======== Supplied records ========

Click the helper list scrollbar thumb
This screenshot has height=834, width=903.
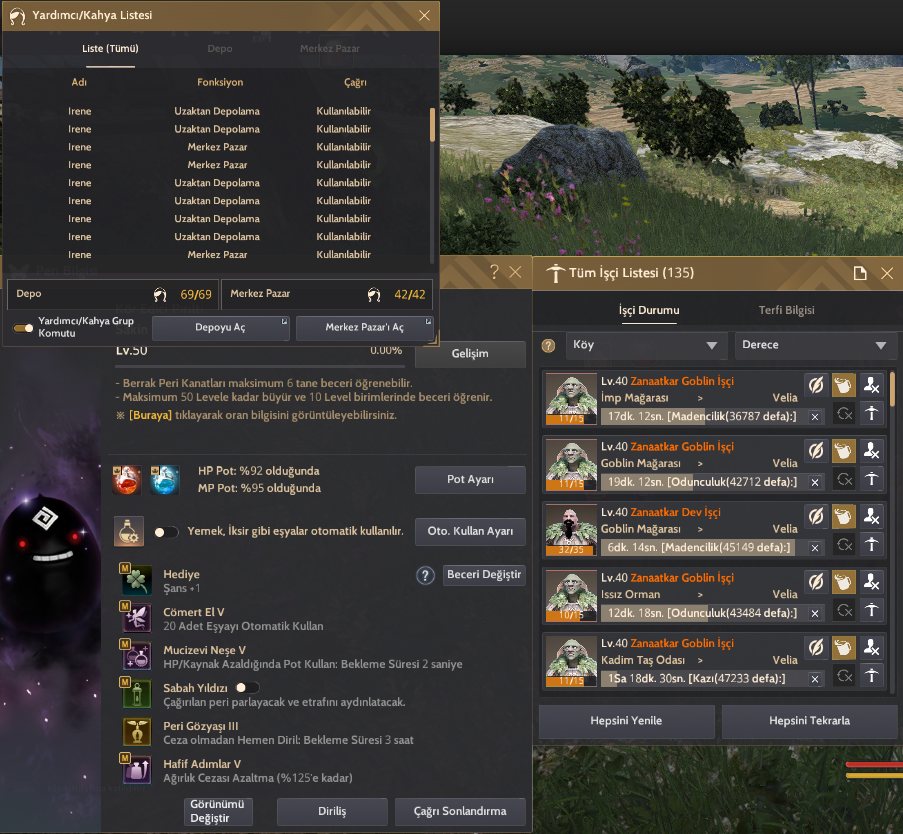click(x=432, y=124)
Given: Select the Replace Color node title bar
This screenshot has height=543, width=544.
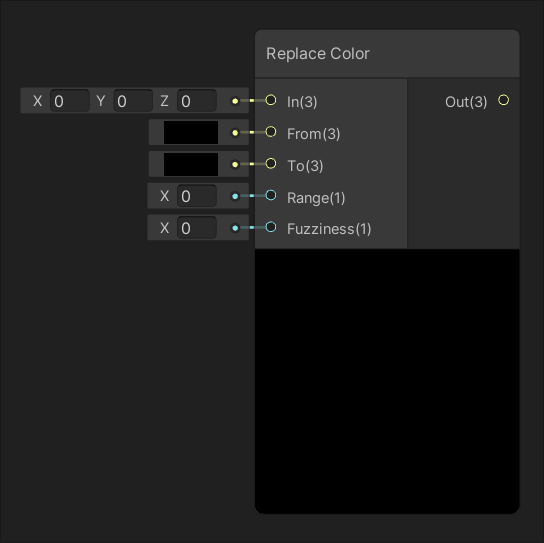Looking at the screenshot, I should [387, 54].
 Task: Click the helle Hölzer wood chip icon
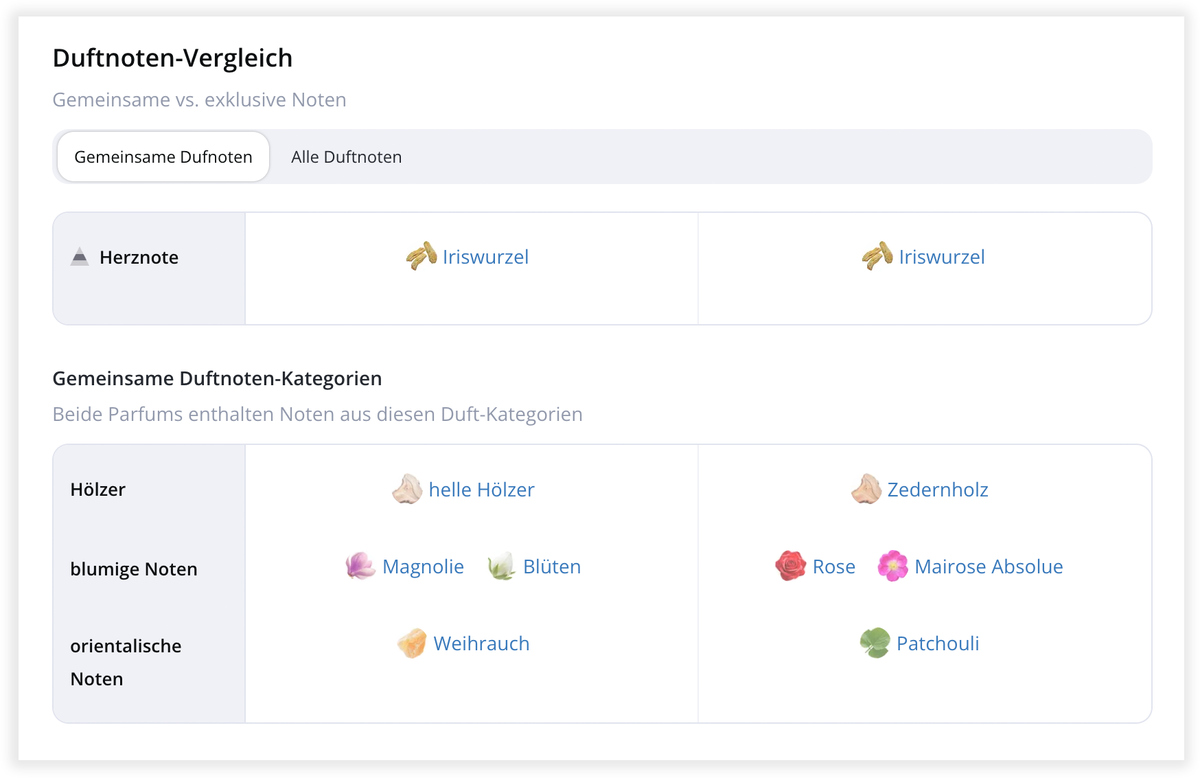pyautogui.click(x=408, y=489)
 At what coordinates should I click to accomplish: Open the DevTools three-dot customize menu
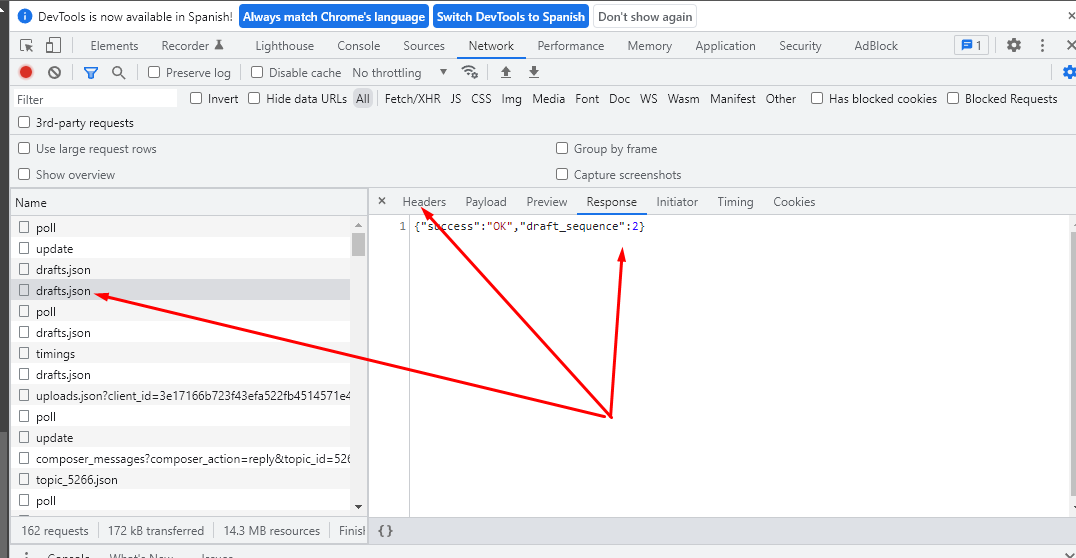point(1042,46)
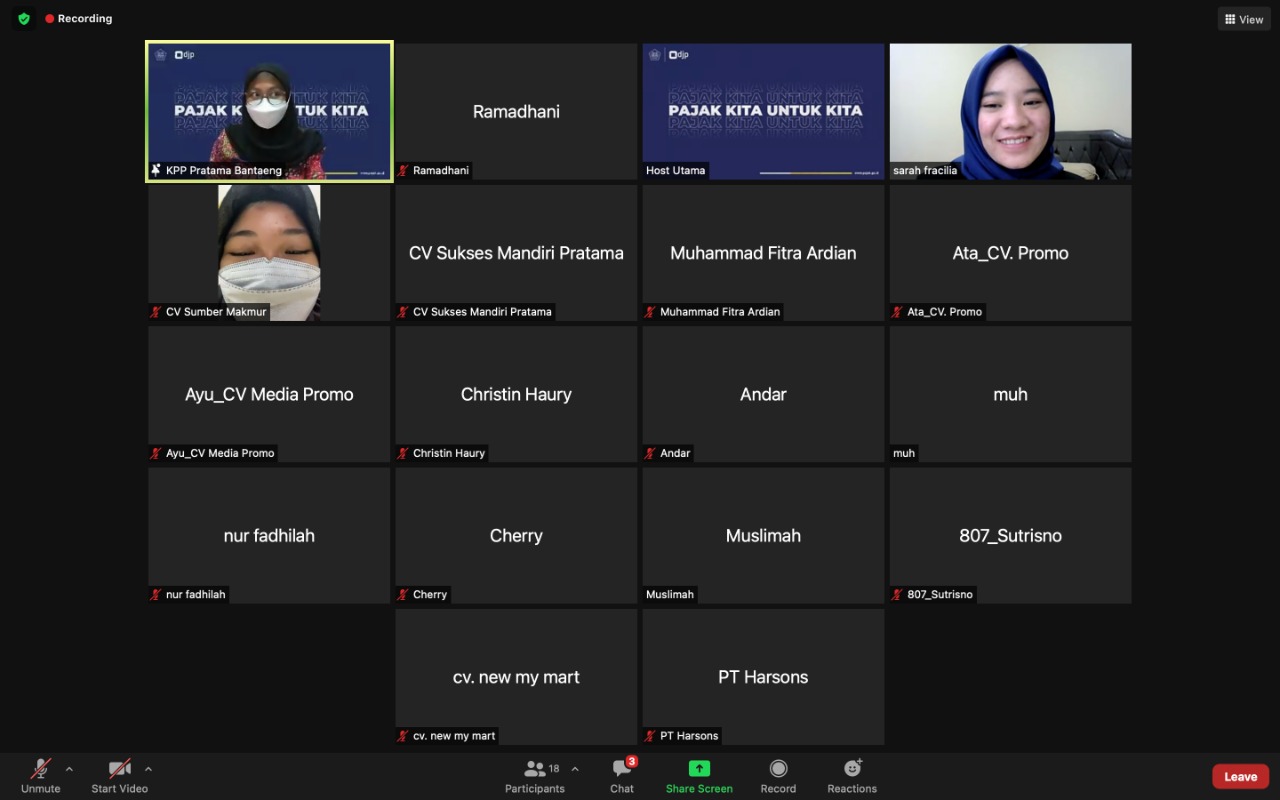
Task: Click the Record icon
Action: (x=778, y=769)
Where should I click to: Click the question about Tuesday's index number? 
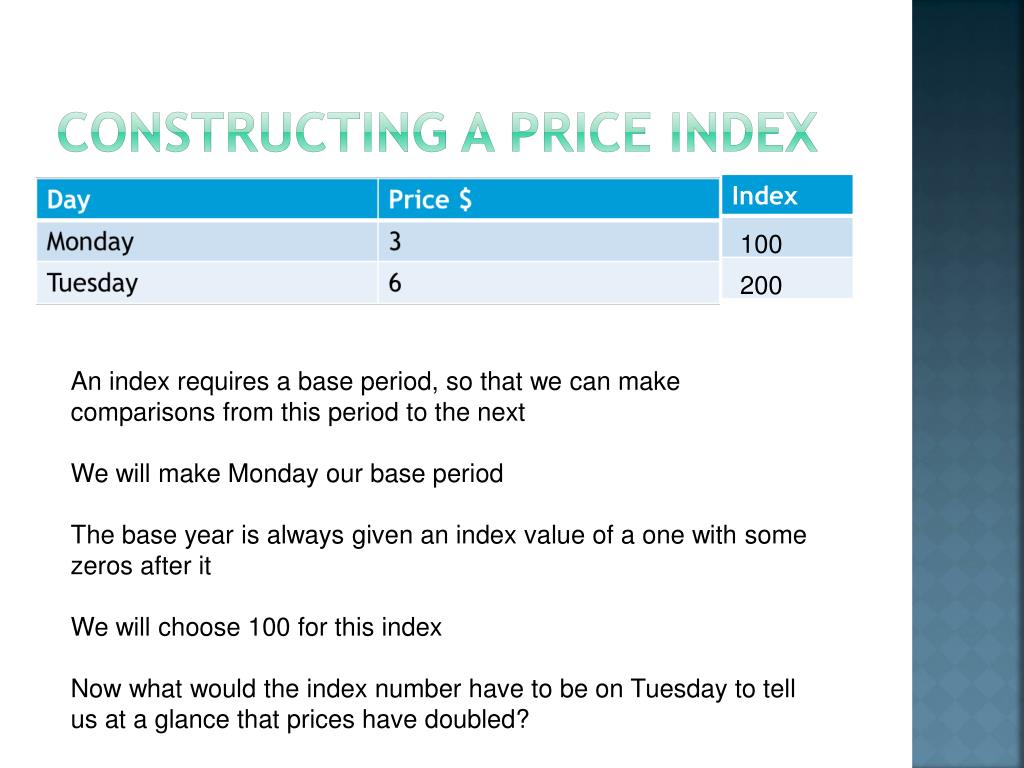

========

-- What this task involves --
Every line from the one holding "At what coordinates" through the last line of the entries above, and nothing else, is to be restated word for word. Pictures stay out.

-- Solution to the problem --
 At what coordinates should I click to accomplish: Open the DevTools three-dot customize menu
point(1042,46)
Task: Click the Record icon
Action: (x=778, y=769)
Where should I click to: Click the question about Tuesday's index number? 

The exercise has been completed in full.